- SOURCE PASSAGE -
*** Block opens ***

The paper tackles the problem of whether test-time scaling methods generalize effectively across languages in mathematical reasoning, finding that while methods like Budget Forcing yield large improvements in English (e.g., 20-point gain on AIME), they provide only small average gains (e.g., 1.94 points) across other languages, indicating limited linguistic generalizability.

Scaling pre-training compute has proven effective for achieving mulitlinguality, but does the same hold for test-time scaling? In this work, we introduce MCLM, a multilingual math benchmark featuring competition-level problems in 55 languages. We test three test-time scaling methods-Outcome Reward Modeling (ORM), Process Reward Modeling (ORM), and Budget Forcing (BF)-on both Qwen2.5-1.5B Math and MR1-1.5B, a multilingual LLM we trained for extended reasoning. Our experiments show that using Qwen2.5-1.5B Math with ORM achieves a score of 35.8 on MCLM, while BF on MR1-1.5B attains 35.2. Although "thinking LLMs" have recently garnered significant attention, we find that their performance is comparable to traditional scaling methods like best-of-N once constrained to similar levels of inference FLOPs. Moreover, while BF yields a 20-point improvement on English AIME, it provides only a 1.94-point average gain across other languages-a pattern consistent across the other test-time scaling methods we studied-higlighting that test-time scaling may not generalize as effectively to multilingual tasks. To foster further research, we release MCLM, MR1-1.5B, and evaluation results.

*** Block closes ***

- TASK DIRECTIONS -
Answer these questions about the passage on test-time scaling in multilingual math reasoning:
1. How many languages does MCLM include?
2. What score on MCLM does Qwen2.5-1.5B Math with ORM achieve?
3. What average gain does Budget Forcing give across languages other than English?

- DATASET SECTION -
*** Block opens ***

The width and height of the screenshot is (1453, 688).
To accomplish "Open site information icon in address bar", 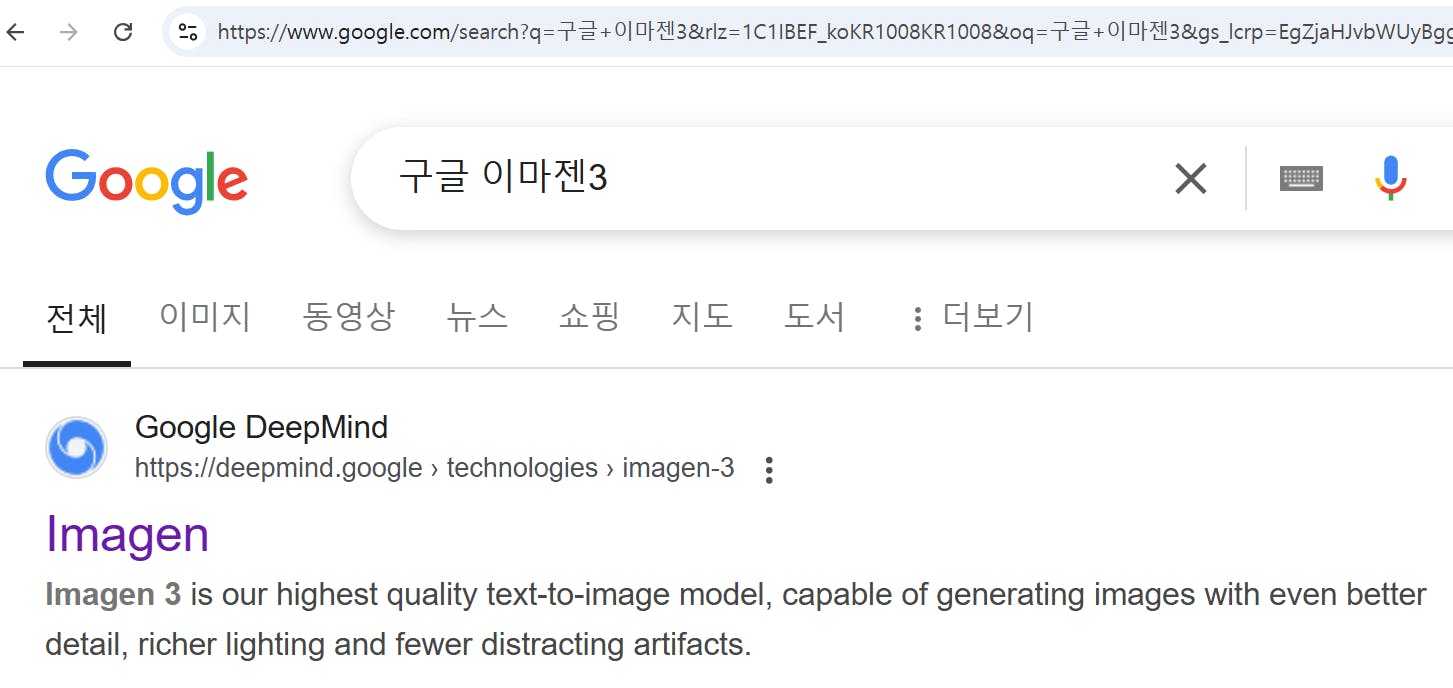I will (188, 32).
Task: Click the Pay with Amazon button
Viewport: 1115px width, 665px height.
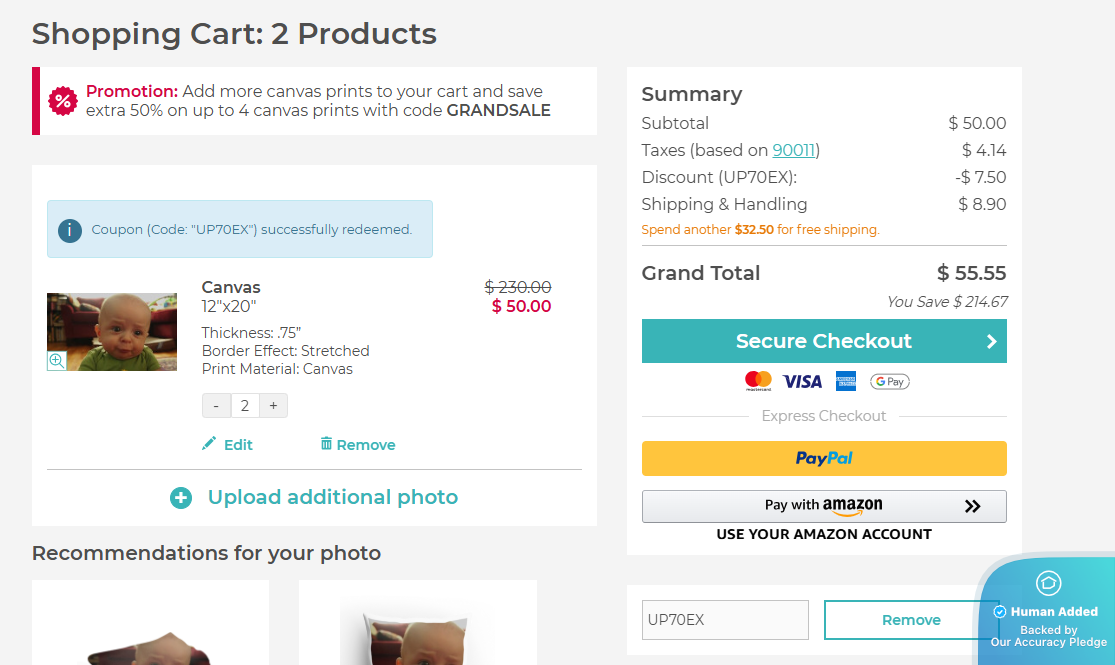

*** Block closes ***

- SOLUTION TO THIS PROBLEM -
1. 55
2. 35.8
3. 1.94 points